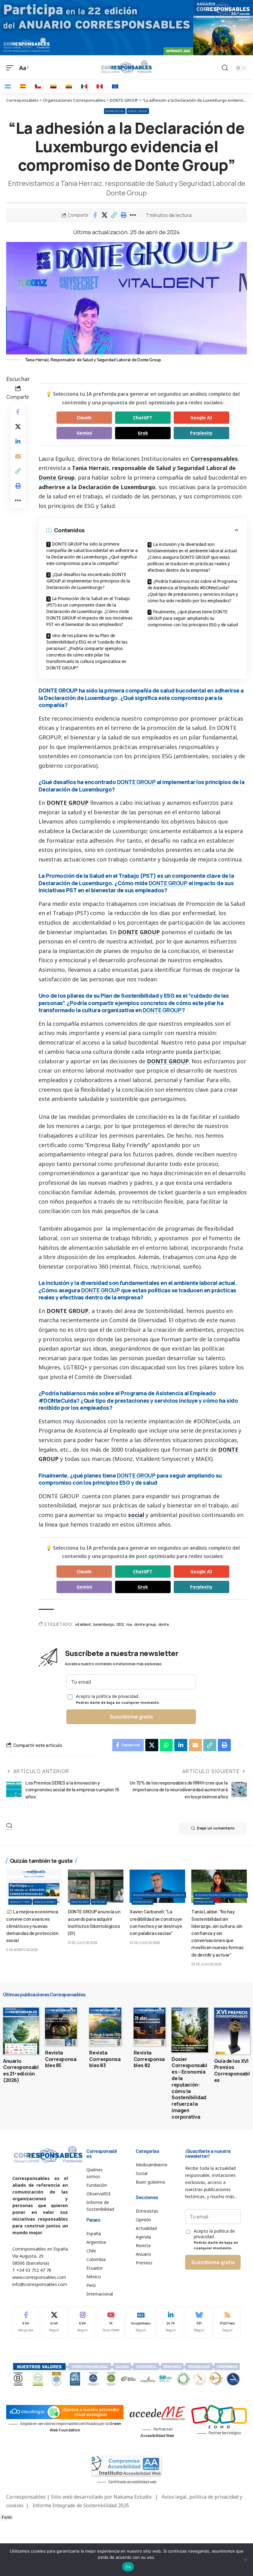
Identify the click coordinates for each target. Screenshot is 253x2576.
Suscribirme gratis (131, 1716)
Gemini (84, 433)
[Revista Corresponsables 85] (61, 2027)
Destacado (80, 1902)
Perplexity (201, 433)
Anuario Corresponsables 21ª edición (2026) (21, 2070)
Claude (84, 417)
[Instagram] (82, 2322)
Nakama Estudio (132, 2496)
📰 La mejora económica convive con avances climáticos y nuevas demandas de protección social (32, 1925)
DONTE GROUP (137, 111)
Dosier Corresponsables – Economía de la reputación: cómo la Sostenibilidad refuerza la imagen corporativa (189, 2088)
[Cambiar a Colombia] (53, 86)
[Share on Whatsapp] (166, 1745)
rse (129, 1624)
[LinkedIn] (170, 2322)
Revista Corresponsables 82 (149, 2059)
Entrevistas (115, 111)
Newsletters (20, 1902)
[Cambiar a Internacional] (115, 86)
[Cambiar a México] (84, 86)
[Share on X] (104, 215)
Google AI (201, 417)
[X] (54, 2322)
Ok (128, 2566)
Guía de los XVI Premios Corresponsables (232, 2070)
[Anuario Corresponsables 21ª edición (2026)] (21, 2031)
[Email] (17, 456)
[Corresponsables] (126, 66)
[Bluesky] (198, 2322)
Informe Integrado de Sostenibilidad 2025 (80, 2505)
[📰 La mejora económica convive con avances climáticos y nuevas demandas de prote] (34, 1886)
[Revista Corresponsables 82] (149, 2027)
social (136, 1515)
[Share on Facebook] (95, 215)
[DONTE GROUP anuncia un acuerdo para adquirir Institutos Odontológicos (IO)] (95, 1886)
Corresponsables (214, 458)
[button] (114, 215)
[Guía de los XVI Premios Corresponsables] (232, 2031)
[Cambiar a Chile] (38, 86)
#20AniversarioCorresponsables (159, 1895)
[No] (245, 2560)
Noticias (99, 1902)
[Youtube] (110, 2322)
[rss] (227, 2322)
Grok (143, 433)
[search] (225, 68)
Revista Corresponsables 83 (104, 2059)
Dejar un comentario (215, 1828)
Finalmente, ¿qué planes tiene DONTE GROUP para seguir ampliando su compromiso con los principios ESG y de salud (192, 618)
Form (6, 2517)
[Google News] (141, 2322)
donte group (145, 1624)
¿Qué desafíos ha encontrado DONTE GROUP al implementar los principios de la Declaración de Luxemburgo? (88, 580)
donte (163, 1624)
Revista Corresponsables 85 (60, 2059)
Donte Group (57, 477)
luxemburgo (103, 1624)
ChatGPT (142, 417)
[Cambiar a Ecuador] (69, 86)
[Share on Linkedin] (17, 441)
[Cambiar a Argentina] (7, 86)
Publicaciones (45, 1902)
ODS (120, 1624)
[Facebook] (25, 2322)
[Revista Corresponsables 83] (105, 2027)
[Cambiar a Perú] (99, 86)
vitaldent (83, 1624)
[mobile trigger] (11, 68)
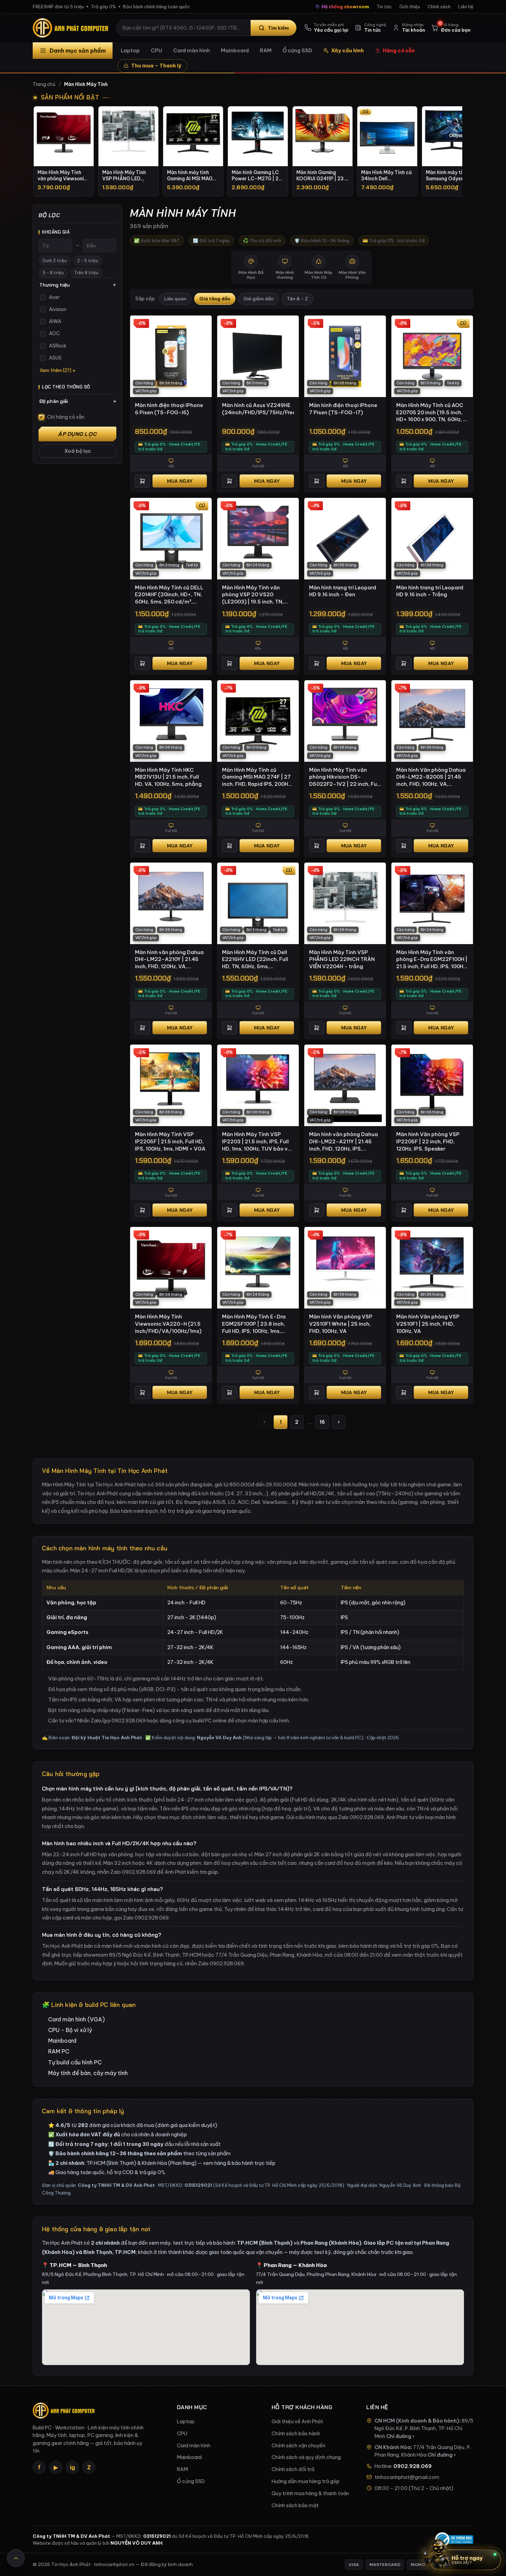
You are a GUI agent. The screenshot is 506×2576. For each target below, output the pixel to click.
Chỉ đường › (400, 2436)
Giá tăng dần (214, 299)
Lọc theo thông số (66, 387)
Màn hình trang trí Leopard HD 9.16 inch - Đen (342, 591)
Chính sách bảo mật (295, 2505)
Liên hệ (465, 6)
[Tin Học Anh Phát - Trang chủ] (72, 28)
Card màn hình (191, 50)
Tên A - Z (297, 299)
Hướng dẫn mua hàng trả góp (305, 2481)
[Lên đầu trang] (16, 2558)
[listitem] (63, 151)
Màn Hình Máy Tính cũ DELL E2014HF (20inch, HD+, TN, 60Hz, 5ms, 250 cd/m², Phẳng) (169, 595)
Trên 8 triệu (86, 272)
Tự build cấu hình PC (75, 2062)
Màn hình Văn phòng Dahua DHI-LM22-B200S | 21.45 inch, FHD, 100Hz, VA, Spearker (431, 777)
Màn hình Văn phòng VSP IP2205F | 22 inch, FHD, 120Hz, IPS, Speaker (428, 1141)
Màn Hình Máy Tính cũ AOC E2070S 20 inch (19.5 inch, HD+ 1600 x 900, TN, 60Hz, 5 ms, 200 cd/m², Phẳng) (431, 412)
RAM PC (58, 2051)
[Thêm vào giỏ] (142, 481)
⁂
**WHAT THE TASK ASKS:** Write only the number of lines in the entries that contain the word "each".

**RESPONSE TO THE EXERCISE:** 2